= SUPPLIED TEXT =

Allow user termination from lexer code blocks - close #15

2024-03-29 13:45:08 -04:00 · 2024-03-29 13:45:08 -04:00 · fad7f4fb36
commit fad7f4fb36
parent d55c5e0080
9 changed files with 106 additions and 20 deletions
--- a/assets/parser.c.erb
+++ b/assets/parser.c.erb
@ -422,6 +422,8 @@ static size_t find_longest_match(<%= @grammar.prefix %>context_t * context,
 *   Input text does not match any lexer pattern.
 * @retval P_DROP
 *   A drop pattern was matched so the lexer should continue.
+ * @retval P_USER_TERMINATED
+ *   User code has requested to terminate the lexer.
 */
 static size_t attempt_lex_token(<%= @grammar.prefix %>context_t * context, <%= @grammar.prefix %>token_info_t * out_token_info)
 {
@ -441,6 +443,12 @@ static size_t attempt_lex_token(<%= @grammar.prefix %>context_t * context, <%= @
            uint8_t const * match = &context->input[context->input_index];
            <%= @grammar.prefix %>token_t user_code_token = lexer_user_code(context,
                match_info.accepting_state->code_id, match, match_info.length, &token_info);
+            /* A TERMINATE_TOKEN_ID return code from lexer_user_code() means
+             * that the user code is requesting to terminate the lexer. */
+            if (user_code_token == TERMINATE_TOKEN_ID)
+            {
+                return P_USER_TERMINATED;
+            }
            /* An invalid token returned from lexer_user_code() means that the
             * user code did not explicitly return a token. So only override
             * the token to return if the user code does explicitly return a
@ -511,6 +519,8 @@ static size_t attempt_lex_token(<%= @grammar.prefix %>context_t * context, <%= @
 *   The decoder encountered invalid text encoding.
 * @reval P_UNEXPECTED_INPUT
 *   Input text does not match any lexer pattern.
+ * @retval P_USER_TERMINATED
+ *   User code has requested to terminate the lexer.
 */
 size_t <%= @grammar.prefix %>lex(<%= @grammar.prefix %>context_t * context, <%= @grammar.prefix %>token_info_t * out_token_info)

= SUPPLIED MATERIAL =
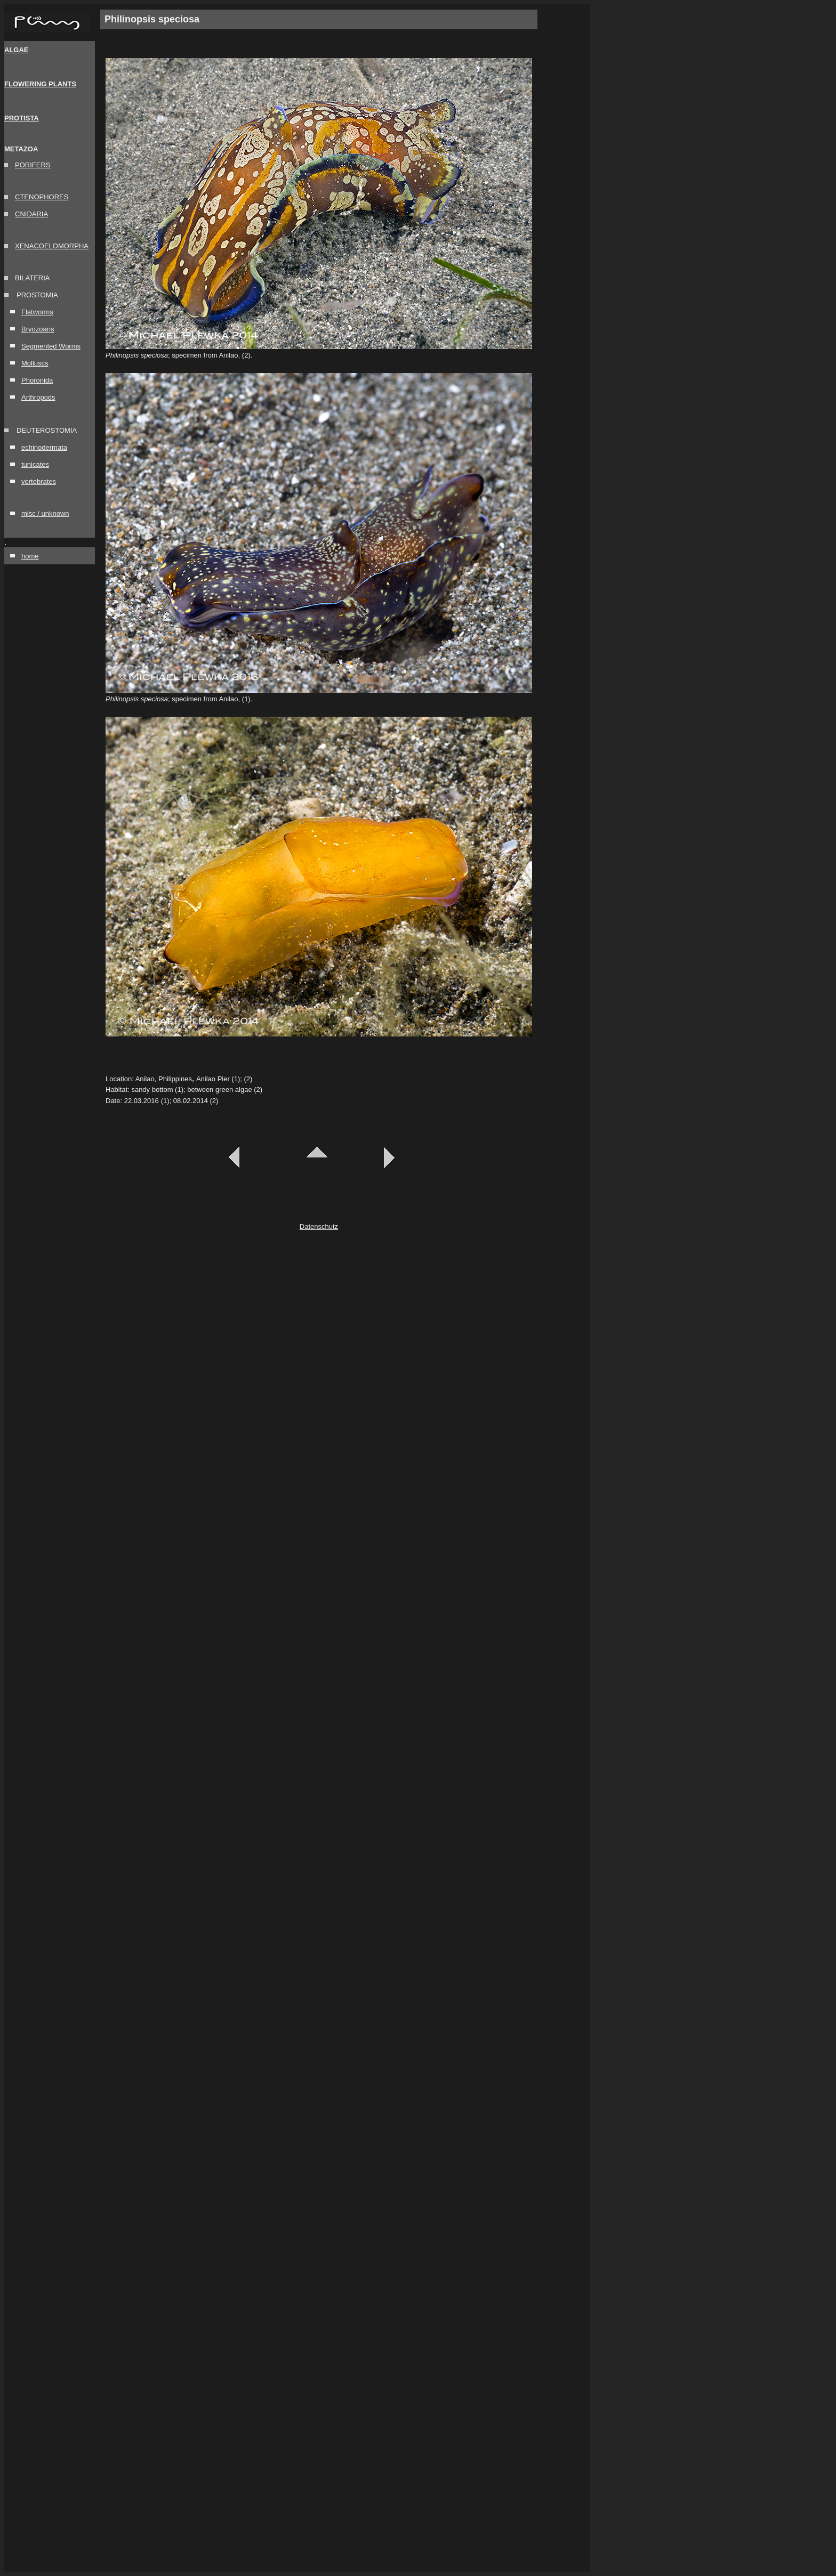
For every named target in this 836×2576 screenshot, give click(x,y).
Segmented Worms (51, 346)
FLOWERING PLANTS (40, 84)
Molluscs (35, 363)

= THE TASK =
Reproduce the portion of the lexer commit diff above between "2024-03-29 13:45:08 -04:00 · 2024-03-29" and "lexer should continue.", inclusive, without changing a character.

= SOLUTION TO THIS TASK =
2024-03-29 13:45:08 -04:00 · 2024-03-29 13:45:08 -04:00 · fad7f4fb36
commit fad7f4fb36
parent d55c5e0080
9 changed files with 106 additions and 20 deletions
--- a/assets/parser.c.erb
+++ b/assets/parser.c.erb
@ -422,6 +422,8 @@ static size_t find_longest_match(<%= @grammar.prefix %>context_t * context,
 *   Input text does not match any lexer pattern.
 * @retval P_DROP
 *   A drop pattern was matched so the lexer should continue.